[begin DATA SUPPLIED]

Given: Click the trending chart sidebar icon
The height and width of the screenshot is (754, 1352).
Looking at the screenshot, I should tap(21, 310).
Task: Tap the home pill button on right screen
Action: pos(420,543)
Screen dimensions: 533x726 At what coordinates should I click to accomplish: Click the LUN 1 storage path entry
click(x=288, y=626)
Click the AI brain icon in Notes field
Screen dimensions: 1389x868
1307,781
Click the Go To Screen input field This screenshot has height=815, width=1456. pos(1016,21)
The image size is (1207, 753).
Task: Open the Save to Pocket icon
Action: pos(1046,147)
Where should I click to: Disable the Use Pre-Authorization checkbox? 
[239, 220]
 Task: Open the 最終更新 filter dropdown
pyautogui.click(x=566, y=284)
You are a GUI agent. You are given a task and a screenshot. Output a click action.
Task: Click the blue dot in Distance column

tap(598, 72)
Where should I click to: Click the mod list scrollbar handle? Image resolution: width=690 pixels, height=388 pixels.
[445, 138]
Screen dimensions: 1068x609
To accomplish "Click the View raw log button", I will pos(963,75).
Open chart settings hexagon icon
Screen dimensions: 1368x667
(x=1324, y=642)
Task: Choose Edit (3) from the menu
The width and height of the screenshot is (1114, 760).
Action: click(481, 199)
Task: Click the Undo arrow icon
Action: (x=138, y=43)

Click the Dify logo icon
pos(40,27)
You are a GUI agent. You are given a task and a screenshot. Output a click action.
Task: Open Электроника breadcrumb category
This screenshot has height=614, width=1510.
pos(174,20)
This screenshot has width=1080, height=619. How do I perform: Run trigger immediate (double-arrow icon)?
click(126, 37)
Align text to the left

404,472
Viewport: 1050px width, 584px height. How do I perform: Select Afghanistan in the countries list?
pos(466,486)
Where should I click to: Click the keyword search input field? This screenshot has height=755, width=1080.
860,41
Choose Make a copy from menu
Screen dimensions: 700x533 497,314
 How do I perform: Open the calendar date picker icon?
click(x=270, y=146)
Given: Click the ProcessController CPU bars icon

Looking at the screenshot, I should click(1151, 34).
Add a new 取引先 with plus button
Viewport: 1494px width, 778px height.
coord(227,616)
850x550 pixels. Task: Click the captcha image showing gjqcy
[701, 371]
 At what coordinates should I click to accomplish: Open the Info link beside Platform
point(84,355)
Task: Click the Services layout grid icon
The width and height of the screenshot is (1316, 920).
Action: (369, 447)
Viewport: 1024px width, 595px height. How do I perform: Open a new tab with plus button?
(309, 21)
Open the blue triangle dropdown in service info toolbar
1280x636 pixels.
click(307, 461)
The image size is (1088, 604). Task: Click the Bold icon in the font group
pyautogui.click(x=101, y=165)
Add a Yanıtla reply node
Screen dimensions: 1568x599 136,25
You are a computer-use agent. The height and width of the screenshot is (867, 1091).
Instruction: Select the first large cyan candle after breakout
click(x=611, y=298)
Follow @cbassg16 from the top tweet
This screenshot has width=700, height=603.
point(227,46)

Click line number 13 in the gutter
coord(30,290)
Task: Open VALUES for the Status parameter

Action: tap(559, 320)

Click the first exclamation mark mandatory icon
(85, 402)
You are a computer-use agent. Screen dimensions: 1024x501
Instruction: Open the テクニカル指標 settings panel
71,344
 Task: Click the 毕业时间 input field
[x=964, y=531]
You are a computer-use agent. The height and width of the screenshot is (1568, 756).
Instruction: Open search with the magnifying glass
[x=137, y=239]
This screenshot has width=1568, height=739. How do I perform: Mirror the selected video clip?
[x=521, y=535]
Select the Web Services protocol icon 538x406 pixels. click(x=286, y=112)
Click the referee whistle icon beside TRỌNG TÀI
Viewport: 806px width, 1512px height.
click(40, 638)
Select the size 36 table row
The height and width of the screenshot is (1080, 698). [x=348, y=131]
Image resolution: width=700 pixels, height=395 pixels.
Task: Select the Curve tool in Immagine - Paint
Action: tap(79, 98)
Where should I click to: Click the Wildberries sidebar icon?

[end DATA SUPPLIED]

▸ EXERCISE DETAILS: Copy out the lines of the records exactly as they appear, from the line containing "Screen dimensions: 533x726" down to the line containing "Action: pos(1046,147)", with both of those lines included.

▸ SOLUTION:
Screen dimensions: 533x726 At what coordinates should I click to accomplish: Click the LUN 1 storage path entry
click(x=288, y=626)
Click the AI brain icon in Notes field
Screen dimensions: 1389x868
1307,781
Click the Go To Screen input field This screenshot has height=815, width=1456. pos(1016,21)
The image size is (1207, 753).
Task: Open the Save to Pocket icon
Action: pos(1046,147)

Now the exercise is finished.